R. G. M. : Il existe une peur de la guerre parmi une partie significative de l’électorat roumain. Les candidats de l’extrême droite ont exploité cette peur à des fins électorales. Le vote en faveur de Georgescu dans le nord du pays, ainsi que dans les départements de Tulcea et de Constanța, est révélateur à cet égard. Le vote de la diaspora, quant à lui, pourrait être vu comme une nouvelle manifestation du vote anti-PSD. Là où Călin Georgescu semble avoir fait la différence, c’est dans son utilisation des réseaux sociaux.
C. E. : Si le résultat du second tour se confirme, quelles conséquences pour la Roumanie et pour l’Union européenne ? Quels seront exactement le rôle et les prérogatives de ce président ? Pourrait-il compter sur une majorité ?
R. G. M. : Tout dépend avant tout des élections législatives de dimanche et de l’ampleur du vote en faveur des forces d’extrême droite. Celles-ci ont obtenu 37 % des voix cumulées au premier tour des présidentielles. Ce serait un séisme si elles atteignaient un niveau similaire aux élections législatives. Il est très difficile de prédire comment se comporterait un président qui parle très peu de politique. Ce qui est certain, c’est qu’il adopte des attitudes critiques envers l’UE et l’OTAN. Un président comme Georgescu affaiblirait notre position au sein de ces organisations. Par exemple, le Président représente le pays au Conseil européen, où sont définies les orientations à long terme de l’Union. Nous pourrions alors nous retrouver avec un « second Viktor Orbán ».
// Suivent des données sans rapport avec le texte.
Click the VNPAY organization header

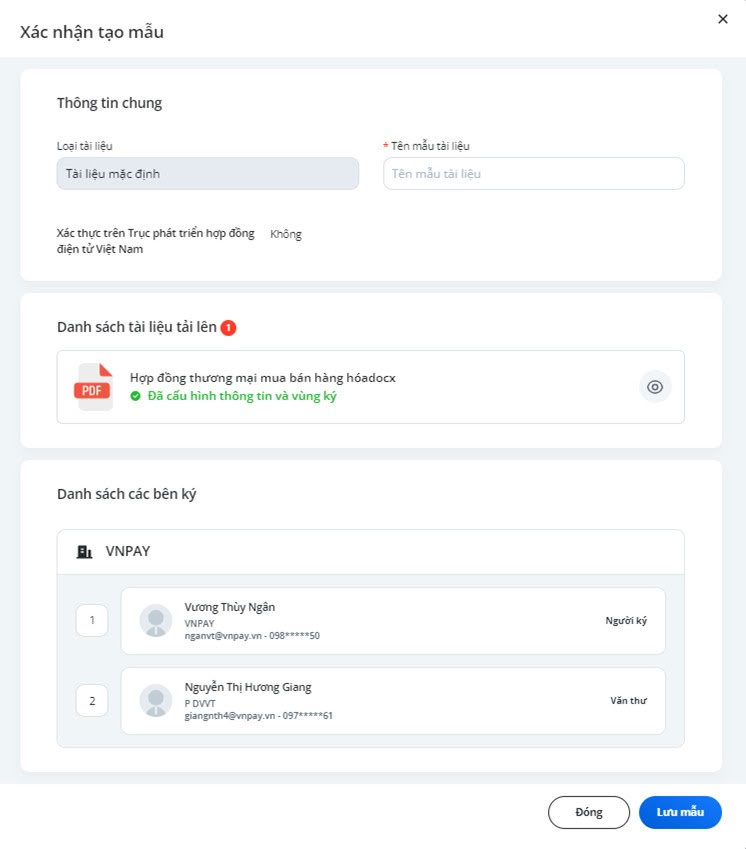tap(371, 552)
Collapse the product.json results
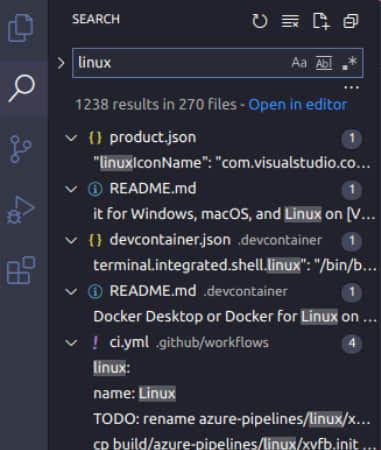 click(x=71, y=138)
C. E. : Pensez-vous que le retour du nationalisme et du populisme en Europe, aux États-Unis, en Amérique du Sud… soit un mouvement inexorable ou représente-t-il uniquement les prémices d’une alerte qui va engendrer le réveil de la démocratie européenne sur des bases solides ?
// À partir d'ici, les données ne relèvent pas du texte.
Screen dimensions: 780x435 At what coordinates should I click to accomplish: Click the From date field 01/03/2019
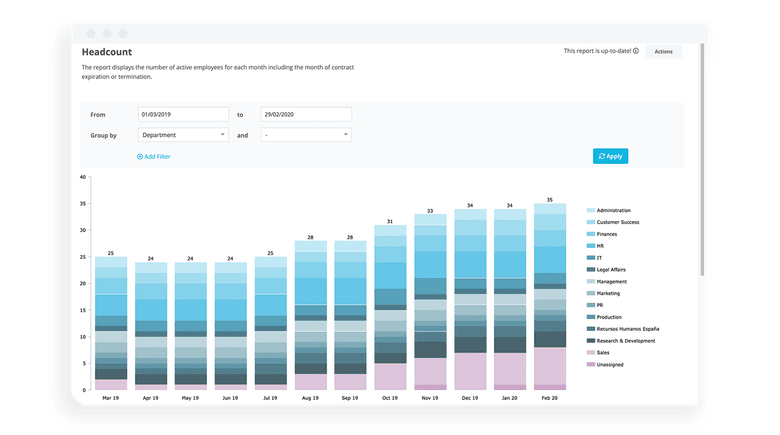tap(183, 114)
R. G. M. : Je pense qu’il est nécessaire que les élites politiques prennent beaucoup plus au sérieux les peurs et les préoccupations des citoyens. Les arrangements politiques qui ignorent les choix des gens conduisent à ce type de votes de protestation. Les politiciens ont l’obligation d’expliquer beaucoup mieux aux citoyens les décisions qu’ils prennent. En Roumanie, nous en sommes là principalement à cause d’un président qui a abandonné ses responsabilités, qui ne communique pas avec les Roumains, et qui fait preuve d’arrogance et de supériorité. Nous espérons, en Roumanie comme dans d’autres pays de l’UE, que ce message des citoyens sera compris.